This article originally appeared at The WHIR
Hackers familiar with the financial industry have been attacking over 100 companies in the healthcare, pharmaceutical and investment banking sectors since mid-2013. A report released by FireEye on Monday says the group it calls FIN4 focuses on gaining access to accounts of individuals that have access to insider information.
This intimate, non-public knowledge of publicly traded companies could be used to to provide an unfair advantage in the stock market and is illegal outside of Securities and Exchange Commission (SEC) regulated legal insider trading.
Hacks on US financial institutions have been prevalent this year. In October, JP Morgan reported over 76 million customer accounts were exposed through a security breach that had been undetected for months. In August, the FBI, NSA and US Secret Service Investigated Hacks at five US banks. Just last week, Sony entertainment was hacked by a group using malware. The company hired FireEye’s mandiant incident response team to clean up after the incident.
Rather than using malware, as was the case in some of the other hacks this year, FIN4 gains access to the email accounts of their targets. The group targets executive management, legal counsel, researchers and others in advisory roles. FireEye believes the hackers focus on individuals that may have information about publicly traded companies that could affect the stock price. The hackers are particularly interested in mergers and acquisitions.
Two-thirds of the over 100 targets are healthcare and pharmaceutical companies. Half of the targets are in the already volatile biotechnology sector.
“We believe FIN4 heavily targets healthcare and pharmaceutical companies as stocks in these industries can move dramatically in response to news of clinical trial results, regulatory decisions, or safety and legal issues,” said the report. “In fact, many high-profile insider trading cases involve the pharmaceutical sector.”
The hackers are using various techniques to steal passwords.
“The group frequently employs M&A-themed and SEC-themed lures with Visual Basic for Applications (VBA) macros implemented to steal the usernames and passwords of these key individuals,” the report said. “Additionally, FIN4 has included links to fake Outlook Web App (OWA) login pages designed to capture the user’s credentials. Once equipped with the credentials, FIN4 then has access to real-time email communications—and presumably insight into potential deals and their timing.”
Once the email account is compromised the group uses it to send detailed phishing emails to contacts using wording that indicates the group is both familiar with the financial industry and likely a native English speaker.
Intimate knowledge of industry specific language and how acquisitions work gave FIN4 success in getting to potential targets despite the usual caution and security measures typical of these industries. “In several of our investigations, FIN4 targeted multiple parties involved in a business deal, including law firms, consultants, and public companies. In one instance, FIN4 appeared to leverage its previously-acquired access to email accounts at an advisory firm (“Advisory Firm A”) to collect data during a potential acquisition of one of Advisory Firm A’s clients (“Public Company A”).”
The group even uses Outlook rules to delete incoming email containing the words “hack”, “phish”, and “malware” on a compromised account. This measure may prevent the target from receiving email from colleagues that suspect a breach.
Hackers have been in the news a lot this year with Russia and China suspected in many cases. An unknown government using advanced hacking spyware attacked Russia and Saudi Arabia in November. Perhaps in response to growing threats, FireEye partnered with SingTel in October to strengthen security in the APAC region, an area highly targeted by hackers.

- - - - -

→ ACTION ITEM
List every word that, according to the article on the FIN4 hacking group, triggers the Outlook rules used to delete incoming email on a compromised account.

→ GIVEN DATA

- - - - -

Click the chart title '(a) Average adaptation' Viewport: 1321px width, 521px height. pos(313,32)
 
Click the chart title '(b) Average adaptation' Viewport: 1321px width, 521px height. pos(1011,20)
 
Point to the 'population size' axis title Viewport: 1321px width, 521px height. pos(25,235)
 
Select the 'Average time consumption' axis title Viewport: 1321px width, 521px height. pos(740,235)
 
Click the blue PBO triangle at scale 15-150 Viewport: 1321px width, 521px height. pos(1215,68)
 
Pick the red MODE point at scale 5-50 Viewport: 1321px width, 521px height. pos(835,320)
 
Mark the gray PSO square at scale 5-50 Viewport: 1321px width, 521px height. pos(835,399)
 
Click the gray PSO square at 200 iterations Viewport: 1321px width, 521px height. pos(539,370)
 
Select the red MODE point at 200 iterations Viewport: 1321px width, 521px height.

- - - - -

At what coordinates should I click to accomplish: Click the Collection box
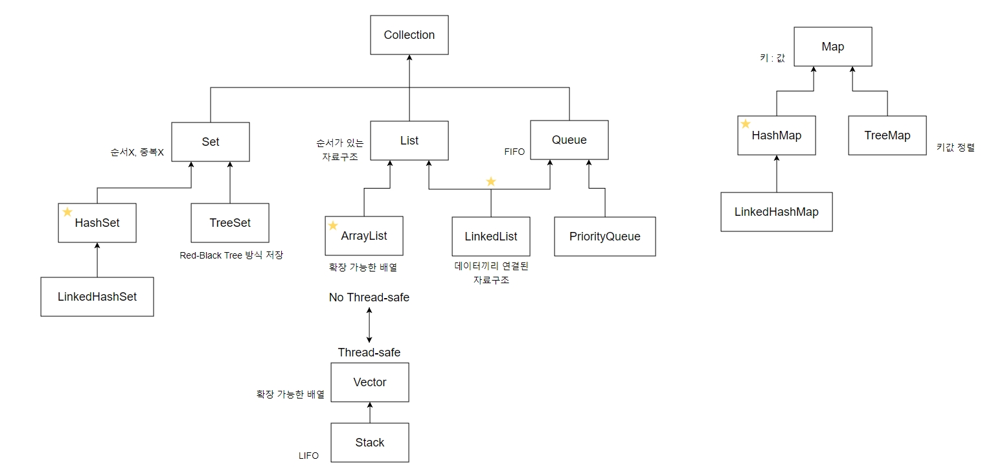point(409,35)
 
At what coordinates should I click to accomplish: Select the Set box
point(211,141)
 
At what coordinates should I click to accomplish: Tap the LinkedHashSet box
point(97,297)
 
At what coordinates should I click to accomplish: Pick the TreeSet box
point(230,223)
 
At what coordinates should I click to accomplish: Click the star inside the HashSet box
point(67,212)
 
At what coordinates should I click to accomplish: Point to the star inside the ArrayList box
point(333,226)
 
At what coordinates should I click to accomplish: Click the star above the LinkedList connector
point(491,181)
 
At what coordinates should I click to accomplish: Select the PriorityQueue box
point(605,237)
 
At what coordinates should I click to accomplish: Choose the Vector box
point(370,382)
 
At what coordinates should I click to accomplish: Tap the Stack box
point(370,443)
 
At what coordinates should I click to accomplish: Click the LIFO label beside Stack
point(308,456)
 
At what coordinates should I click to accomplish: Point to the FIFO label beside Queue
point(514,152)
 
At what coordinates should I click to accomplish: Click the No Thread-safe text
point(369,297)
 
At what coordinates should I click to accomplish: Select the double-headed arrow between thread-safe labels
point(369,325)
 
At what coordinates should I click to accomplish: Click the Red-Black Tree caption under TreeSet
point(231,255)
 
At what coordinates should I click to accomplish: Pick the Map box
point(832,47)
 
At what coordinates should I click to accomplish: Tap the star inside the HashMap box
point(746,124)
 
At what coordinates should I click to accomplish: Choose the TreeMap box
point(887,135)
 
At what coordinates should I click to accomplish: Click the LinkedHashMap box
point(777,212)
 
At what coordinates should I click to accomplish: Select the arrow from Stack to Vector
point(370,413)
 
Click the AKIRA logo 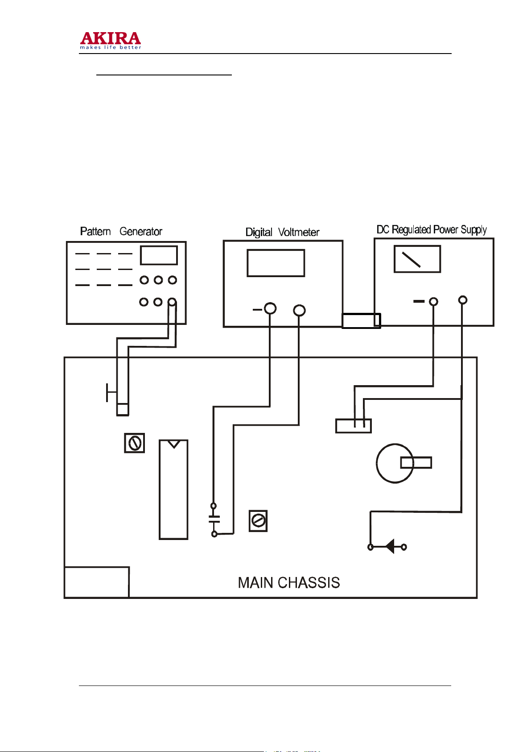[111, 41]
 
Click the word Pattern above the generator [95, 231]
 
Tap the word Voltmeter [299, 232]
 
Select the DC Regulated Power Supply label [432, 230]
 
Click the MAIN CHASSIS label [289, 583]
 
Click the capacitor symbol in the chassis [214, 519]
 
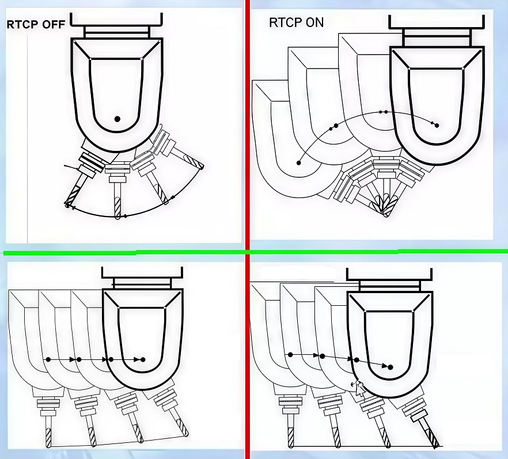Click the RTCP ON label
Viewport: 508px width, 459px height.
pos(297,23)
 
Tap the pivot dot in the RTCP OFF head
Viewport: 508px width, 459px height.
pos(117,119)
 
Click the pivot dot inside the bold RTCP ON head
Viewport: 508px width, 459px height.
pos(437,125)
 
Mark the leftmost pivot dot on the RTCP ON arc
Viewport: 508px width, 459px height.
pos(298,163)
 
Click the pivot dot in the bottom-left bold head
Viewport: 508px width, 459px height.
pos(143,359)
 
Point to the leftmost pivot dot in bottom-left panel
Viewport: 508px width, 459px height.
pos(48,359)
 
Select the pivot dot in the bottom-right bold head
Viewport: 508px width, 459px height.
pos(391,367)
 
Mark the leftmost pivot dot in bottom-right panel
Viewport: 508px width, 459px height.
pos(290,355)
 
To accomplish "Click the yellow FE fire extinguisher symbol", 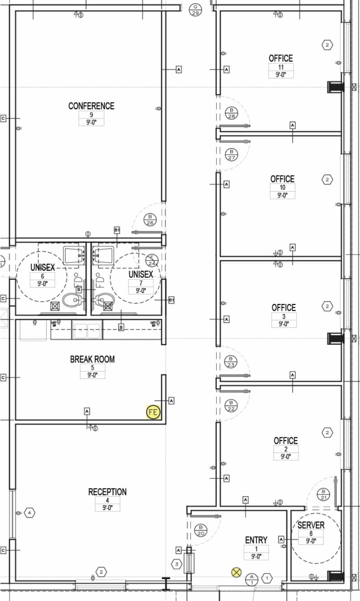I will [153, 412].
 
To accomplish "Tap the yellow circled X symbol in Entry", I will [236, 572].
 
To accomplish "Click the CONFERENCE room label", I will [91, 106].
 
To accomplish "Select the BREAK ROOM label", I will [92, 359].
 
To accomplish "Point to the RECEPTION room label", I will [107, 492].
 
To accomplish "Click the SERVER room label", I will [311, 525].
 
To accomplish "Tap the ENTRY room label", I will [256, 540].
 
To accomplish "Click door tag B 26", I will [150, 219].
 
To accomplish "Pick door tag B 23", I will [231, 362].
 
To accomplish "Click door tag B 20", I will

- - - - -

→ WRITTEN ANSWER
hack, phish, malware